REVIEWED BY DAVID VINEYARD:

   

THE FULL TREATMENT.   Hammer Films/Columbia Pictures, UK, 1960. Also released as Stop Me Before I Kill. Claude Dauphin, Diane Cilento, Ronald Lewis, Francoise Rosnay. Screenplay by Ronald Scott Thorn based on his novel, with Val Guest, who also directed.

   Dr. David Prade: You know only the unsuccessful murderers disclose their crimes.

   Alan Colby: And the successful ones?

   Prade: Well, they derive their reward from a feeling of personal power.

   On their honeymoon Alan (Ronald Lewis) and Denise Colby (Diane Cilento) are involved in a terrible car wreck. Alan, a race car driver, is terribly injured and takes a long time to recover, and even when he comes out of the hospital he is still weak and suffering from nerves, tension, paranoia, and the psychological after effects of the traumatic event.

   He also fears he may be dangerous after he briefly tightens his hands around her neck during a passionate moment.

   On the Riviera to rest up they meet Dr. David Prade (Claude Dauphin … “He’s too elegant to be an aristocrat. Most aristocrats look like peasants.”) who takes an interest in them both despite Alan’s distrust and aggressive behavior (“…you’re refreshingly rude.”).

   Told by Denise about the accident, Prade reveals he is a psychiatrist, and that he fears Alan may suffer from repressed emotions that could make him dangerous to her and himself, but he overplays his hand and Alan and Denise decide to go back to London and try to start over.

   But things are no better in London, and Denise becomes increasingly concerned as she and Alan argue and he becomes more violent. When she learns Prade has followed them to London in his concern for Alan, she finally persuades Alan to see him in his Harley Street offices.

   Under intense therapy, he slowly begins to convince Alan to trust him and reveals the trauma that is causing all the problems. Alan is cured and sent home to Denise before they fly out the next day for the start of the racing season.

   But when Prade visits the next morning Denise is gone and there are signs of a violent struggle and bloody second hand medical instruments like the ones Alan described under hypnosis as the kind he would use if he was disposing of Denise’s body having killed her.

   Prade persuades Alan to let him institutionalize him before going to the police, but on the way to the asylum they are in a wreck, Prade is knocked unconscious and Alan flees.

   Hiding out on the Riviera Alan watches the London papers expecting to read about Denise’s body being found, and that he is wanted by the police, but then sitting at an outdoor bistro he sees a woman that looks suspiciously like Denise and watches as she climbs on a yacht, owned by Prade…

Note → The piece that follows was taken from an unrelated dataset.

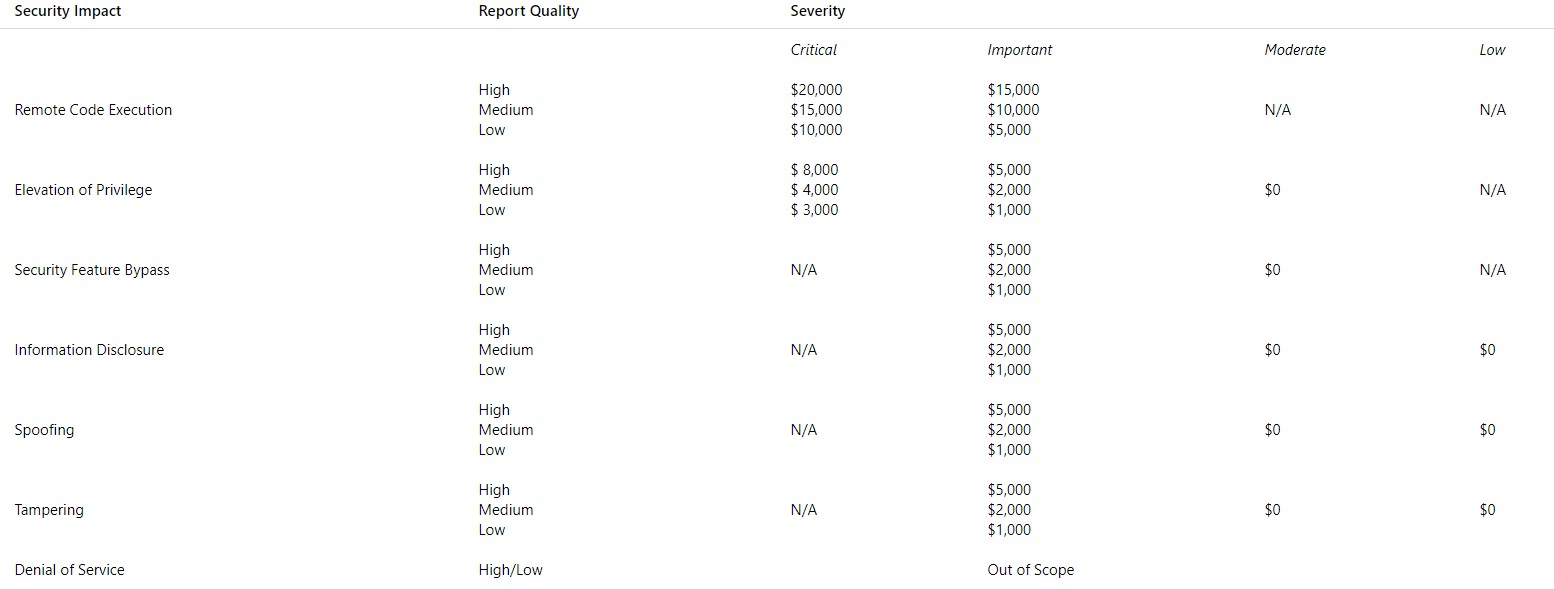The height and width of the screenshot is (589, 1554).
Task: Select the Low severity subheading
Action: pyautogui.click(x=1492, y=50)
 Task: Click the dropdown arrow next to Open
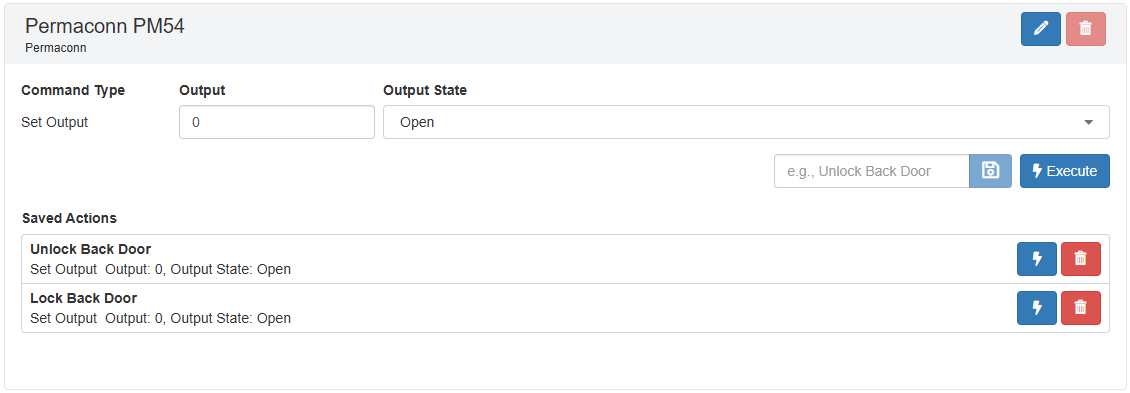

   The Full Treatment based on a novel by fine British suspense novelist and humorist Ronald Scott Thorn (Second Opinion, Twin Serpents, Upstairs Downstairs — the Michael Craig movie, not the Masterpiece series) was directed and co-written by director Val Guest (Penny Princess, The Runaway Bus, The Quatermass Experience, The Day the Earth Caught Fire, Where the Spies Are) for Hammer Studios.

   Though this isn’t the only suspense film made by Hammer in this period, it is closer to the Hitchcockian model than films like Maniac, Sudden Fear, and The Snorkel that all had more shocker and borderline horror elements. It’s very much a psychological suspense film and not a shocker.

   The cast is excellent: Lewis’s well controlled and believably dangerous protagonist; Cilento’s sexy (there is a brief but distant nude scene) and concerned French wife; and Dauphin’s enigmatic Prade, by turns a bit creepy and yet believably solicitous and professional, all hit their marks perfectly. The suspense is genuine and the black and white photography gorgeous and the script intelligent.

   Admittedly the movie runs a little long, and perhaps some of the early scenes before they reach London could be tightened or even eliminated, but overall it’s an effective suspense film that ties what seems like loose ends up in the final moments. What holes there are in the plot are no worse than the ones in most Hitchcock films as far as that goes.

   I don’t want to oversell this, and I am a fan of Thorn, a suspense novelist in the tradition of Winston Graham, but it is a solid entertaining and attractive suspense film done on a decent budget and well handled all around.